**INSTRUCTIONS TO FOLLOW**
Please render the lines in the Records as a JSON list of strings, one string per line and no blank lines, covering only the part that opens with the line containing "Профессиональный праздник (165, 374)" and closes with the line containing "Путешествие в историю (158, 393)", both included.

[Records]
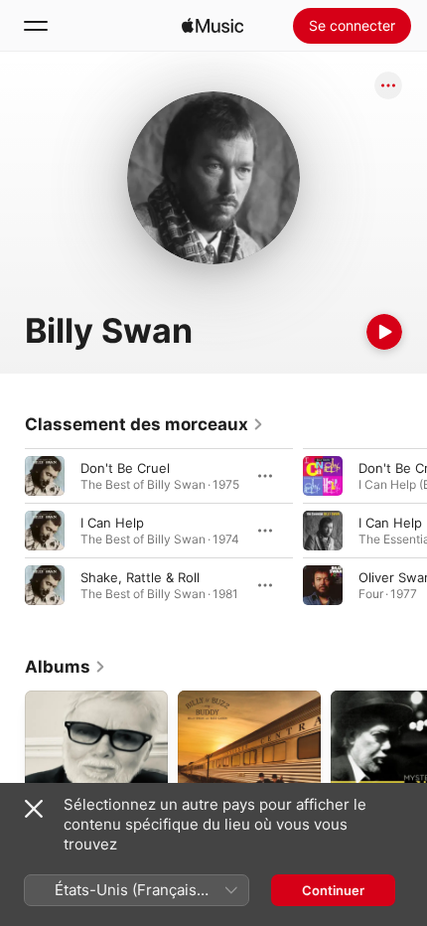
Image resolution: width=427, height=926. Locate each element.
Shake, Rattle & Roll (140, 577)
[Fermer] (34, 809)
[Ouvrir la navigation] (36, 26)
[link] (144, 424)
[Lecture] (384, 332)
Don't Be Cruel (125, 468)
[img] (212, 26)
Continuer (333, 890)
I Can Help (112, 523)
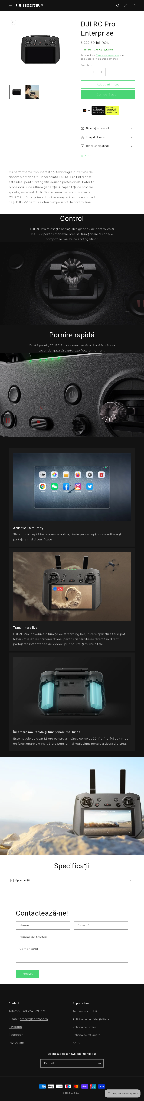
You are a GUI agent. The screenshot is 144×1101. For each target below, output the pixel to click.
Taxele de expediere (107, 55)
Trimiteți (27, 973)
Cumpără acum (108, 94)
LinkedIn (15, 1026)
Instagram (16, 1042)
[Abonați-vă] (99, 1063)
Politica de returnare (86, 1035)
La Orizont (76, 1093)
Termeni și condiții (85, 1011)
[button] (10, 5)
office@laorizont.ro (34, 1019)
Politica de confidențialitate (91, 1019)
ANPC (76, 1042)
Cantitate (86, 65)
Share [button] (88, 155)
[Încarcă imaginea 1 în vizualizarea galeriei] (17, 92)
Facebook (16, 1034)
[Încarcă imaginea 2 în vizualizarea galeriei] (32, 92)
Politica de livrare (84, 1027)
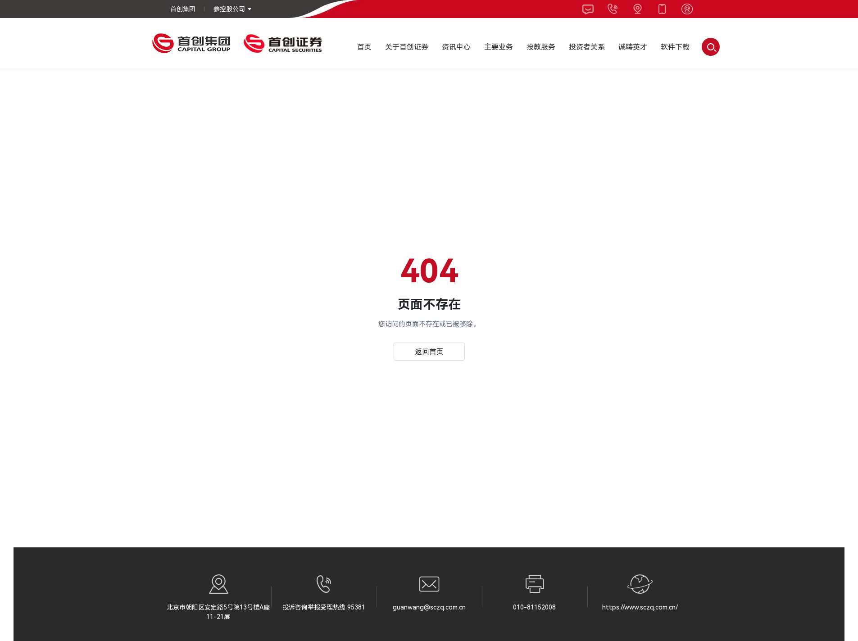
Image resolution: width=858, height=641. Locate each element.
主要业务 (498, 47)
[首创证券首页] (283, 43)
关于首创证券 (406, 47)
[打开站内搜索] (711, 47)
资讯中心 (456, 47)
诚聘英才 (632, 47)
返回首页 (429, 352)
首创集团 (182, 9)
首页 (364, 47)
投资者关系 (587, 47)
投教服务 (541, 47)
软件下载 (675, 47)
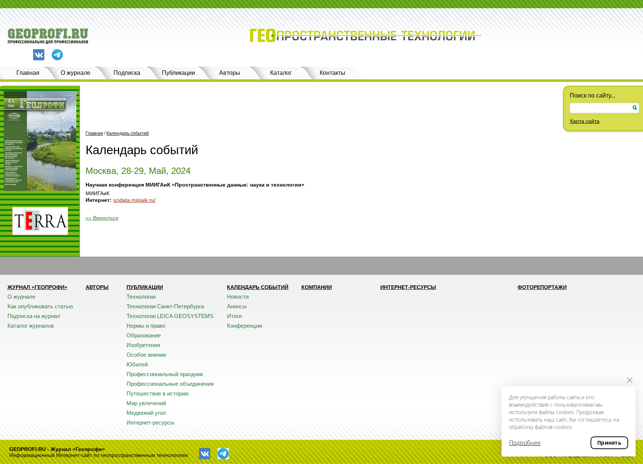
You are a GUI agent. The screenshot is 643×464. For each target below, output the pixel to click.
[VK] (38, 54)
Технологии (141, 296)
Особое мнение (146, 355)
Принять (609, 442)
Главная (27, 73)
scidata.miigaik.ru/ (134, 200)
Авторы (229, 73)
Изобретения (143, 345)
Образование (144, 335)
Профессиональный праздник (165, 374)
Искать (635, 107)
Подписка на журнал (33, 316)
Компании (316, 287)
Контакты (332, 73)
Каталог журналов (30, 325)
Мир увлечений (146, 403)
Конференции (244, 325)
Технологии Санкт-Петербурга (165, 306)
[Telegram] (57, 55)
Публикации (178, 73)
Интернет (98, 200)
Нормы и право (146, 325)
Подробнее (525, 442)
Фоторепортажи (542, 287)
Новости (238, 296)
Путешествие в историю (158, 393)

--

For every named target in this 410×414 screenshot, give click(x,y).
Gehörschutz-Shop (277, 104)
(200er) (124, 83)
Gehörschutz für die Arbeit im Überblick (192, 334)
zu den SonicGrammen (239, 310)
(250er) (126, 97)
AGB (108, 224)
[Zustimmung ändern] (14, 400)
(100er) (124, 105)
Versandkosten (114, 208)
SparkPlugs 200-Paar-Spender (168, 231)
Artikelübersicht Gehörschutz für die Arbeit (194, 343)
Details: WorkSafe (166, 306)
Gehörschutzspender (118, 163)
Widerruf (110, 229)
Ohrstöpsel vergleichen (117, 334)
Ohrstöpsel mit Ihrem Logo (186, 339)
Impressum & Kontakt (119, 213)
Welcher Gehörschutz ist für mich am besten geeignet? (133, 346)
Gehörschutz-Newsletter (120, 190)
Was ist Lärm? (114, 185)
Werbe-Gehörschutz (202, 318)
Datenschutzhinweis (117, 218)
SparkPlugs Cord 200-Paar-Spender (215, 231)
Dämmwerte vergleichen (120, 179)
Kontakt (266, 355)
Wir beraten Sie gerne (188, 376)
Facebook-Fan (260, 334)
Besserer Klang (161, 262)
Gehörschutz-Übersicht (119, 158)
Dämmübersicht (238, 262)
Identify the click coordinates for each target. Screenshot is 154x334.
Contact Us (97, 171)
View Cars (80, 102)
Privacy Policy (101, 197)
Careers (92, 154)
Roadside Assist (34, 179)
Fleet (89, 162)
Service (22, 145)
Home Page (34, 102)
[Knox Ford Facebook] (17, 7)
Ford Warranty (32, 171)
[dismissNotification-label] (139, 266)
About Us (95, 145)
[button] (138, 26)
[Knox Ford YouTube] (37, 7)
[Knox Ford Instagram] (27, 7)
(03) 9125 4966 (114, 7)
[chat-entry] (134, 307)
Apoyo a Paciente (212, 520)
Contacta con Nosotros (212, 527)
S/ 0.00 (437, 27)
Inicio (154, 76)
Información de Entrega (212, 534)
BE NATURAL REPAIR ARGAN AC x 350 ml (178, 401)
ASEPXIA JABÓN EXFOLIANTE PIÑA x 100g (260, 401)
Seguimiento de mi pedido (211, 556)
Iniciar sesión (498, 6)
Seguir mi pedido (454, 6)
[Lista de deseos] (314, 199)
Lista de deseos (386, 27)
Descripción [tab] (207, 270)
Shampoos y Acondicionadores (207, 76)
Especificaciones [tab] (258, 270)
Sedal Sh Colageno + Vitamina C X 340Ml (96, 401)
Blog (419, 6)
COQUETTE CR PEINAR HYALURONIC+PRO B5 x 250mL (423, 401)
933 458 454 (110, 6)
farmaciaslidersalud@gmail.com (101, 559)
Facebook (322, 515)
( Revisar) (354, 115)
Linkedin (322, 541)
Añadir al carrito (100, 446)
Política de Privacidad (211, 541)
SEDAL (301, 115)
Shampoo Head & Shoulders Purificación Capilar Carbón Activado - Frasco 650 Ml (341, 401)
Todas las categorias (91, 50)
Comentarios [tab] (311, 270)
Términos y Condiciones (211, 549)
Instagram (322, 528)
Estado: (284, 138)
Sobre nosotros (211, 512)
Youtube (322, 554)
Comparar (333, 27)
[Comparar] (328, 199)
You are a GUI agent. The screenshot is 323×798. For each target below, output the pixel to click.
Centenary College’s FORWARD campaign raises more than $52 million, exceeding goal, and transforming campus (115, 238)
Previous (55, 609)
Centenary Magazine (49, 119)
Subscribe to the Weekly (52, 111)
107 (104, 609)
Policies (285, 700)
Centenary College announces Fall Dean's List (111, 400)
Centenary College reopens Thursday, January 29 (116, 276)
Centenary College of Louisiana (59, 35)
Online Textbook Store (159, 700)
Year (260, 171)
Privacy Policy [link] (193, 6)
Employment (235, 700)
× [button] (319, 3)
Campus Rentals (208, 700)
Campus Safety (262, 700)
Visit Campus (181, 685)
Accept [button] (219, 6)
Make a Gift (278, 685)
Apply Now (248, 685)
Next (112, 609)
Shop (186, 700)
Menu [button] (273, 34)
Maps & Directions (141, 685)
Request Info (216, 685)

**RESULT OF THIS TASK**
[
  "Профессиональный праздник (165, 374)",
  "Искать (635, 107)",
  "Подписка на журнал (33, 316)",
  "Компании (316, 287)",
  "Контакты (332, 73)",
  "Каталог журналов (30, 325)",
  "Мир увлечений (146, 403)",
  "Конференции (244, 325)",
  "Технологии Санкт-Петербурга (165, 306)",
  "[Telegram] (57, 55)",
  "Публикации (178, 73)",
  "Интернет (98, 200)",
  "Нормы и право (146, 325)",
  "Подробнее (525, 442)",
  "Фоторепортажи (542, 287)",
  "Новости (238, 296)",
  "Путешествие в историю (158, 393)"
]